Palu, Didway.id – Pemerintah Provinsi Sulawesi Tengah (Pemprov Sulteng) menegaskan keseriusannya menyelesaikan konflik lahan eks Hak Guna Bangunan (HGB) yang melibatkan warga Kelurahan Tondo, Talise, dan Talise Valangguni dengan sejumlah perusahaan. Penegasan itu disampaikan saat aksi demonstrasi Aliansi Perjuangan Masyarakat Kota Palu berlangsung di Kantor Gubernur Sulteng, Kamis, 11 September 2025.
Dalam aksinya, massa menuntut pencabutan HGB milik PT Sinar Putra Murni, PT Sinar Waluyo, dan PT Duta Dharma Bhakti yang dianggap tidak lagi mengelola lahan sesuai peruntukan. Warga menilai tanah tersebut mendesak untuk dimanfaatkan sebagai lahan pertanian dan kawasan permukiman.
Massa aksi melakukan long march dari Kantor Gubernur menuju DPRD Sulteng, Kanwil ATR/BPN, hingga Kantor Wali Kota Palu. Saat tiba di Kantor Gubernur, mereka disambut Asisten I Bidang Pemerintahan dan Kesra Setda Sulteng Fahrudin, perwakilan Biro Hukum, Ketua Harian Satgas Penyelesaian Konflik Agraria (PKA), serta perwakilan Kanwil BPN Sulteng dan Kantor Pertanahan Kota Palu.
Mewakili Gubernur, Fahrudin menegaskan bahwa pemerintah akan berpihak pada kepentingan rakyat.
“Pemerintah Provinsi, dalam hal ini Gubernur Sulawesi Tengah, berkomitmen untuk selalu berada di pihak masyarakat. Tuntutan ini akan segera ditindaklanjuti dengan rapat koordinasi melibatkan seluruh pihak, termasuk perwakilan masyarakat, agar solusi yang diambil benar-benar adil,” ujarnya.
Ketua Satgas PKA Eva Bande menambahkan, keberadaan satgas adalah bukti komitmen pemerintah untuk menyelesaikan konflik agraria.

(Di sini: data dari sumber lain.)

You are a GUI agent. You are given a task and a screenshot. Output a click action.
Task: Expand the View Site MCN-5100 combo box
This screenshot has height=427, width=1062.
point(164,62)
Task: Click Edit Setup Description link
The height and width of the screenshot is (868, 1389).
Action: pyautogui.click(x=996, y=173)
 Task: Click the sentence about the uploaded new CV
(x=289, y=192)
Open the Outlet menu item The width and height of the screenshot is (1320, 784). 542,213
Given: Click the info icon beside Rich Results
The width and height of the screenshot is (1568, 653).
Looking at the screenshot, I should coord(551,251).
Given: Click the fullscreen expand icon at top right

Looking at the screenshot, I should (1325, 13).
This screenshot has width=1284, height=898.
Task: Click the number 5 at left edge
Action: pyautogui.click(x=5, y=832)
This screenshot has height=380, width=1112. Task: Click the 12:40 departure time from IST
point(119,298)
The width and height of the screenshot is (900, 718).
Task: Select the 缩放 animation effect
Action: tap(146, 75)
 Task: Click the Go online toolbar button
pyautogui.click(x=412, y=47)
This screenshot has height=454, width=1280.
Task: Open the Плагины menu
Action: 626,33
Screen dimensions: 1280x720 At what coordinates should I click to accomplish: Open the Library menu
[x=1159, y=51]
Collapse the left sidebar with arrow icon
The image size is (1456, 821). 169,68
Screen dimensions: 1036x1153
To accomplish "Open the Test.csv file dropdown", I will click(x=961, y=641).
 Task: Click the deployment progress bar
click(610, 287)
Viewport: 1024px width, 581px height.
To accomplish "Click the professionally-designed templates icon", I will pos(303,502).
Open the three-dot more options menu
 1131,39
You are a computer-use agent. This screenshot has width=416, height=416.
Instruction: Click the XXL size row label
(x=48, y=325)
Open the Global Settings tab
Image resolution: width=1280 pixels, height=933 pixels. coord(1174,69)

“Pembentukan Satgas PKA ini merupakan komitmen Gubernur untuk menyelesaikan konflik agraria di Sulawesi Tengah, khususnya di Kota Palu. Sudah saatnya kita mengakhiri tangisan penderitaan masyarakat. Saya tegaskan, pemerintah jangan berpihak pada pemodal besar, tapi harus berdiri bersama masyarakat kecil yang kerap terpinggirkan,” tegasnya.
Sebagai tindak lanjut, Pemprov Sulteng akan menggelar rapat resmi pada Jumat, 12 September 2025, dengan menghadirkan seluruh pemangku kepentingan, termasuk perwakilan masyarakat, sebagai wujud transparansi dalam penyelesaian konflik lahan tersebut.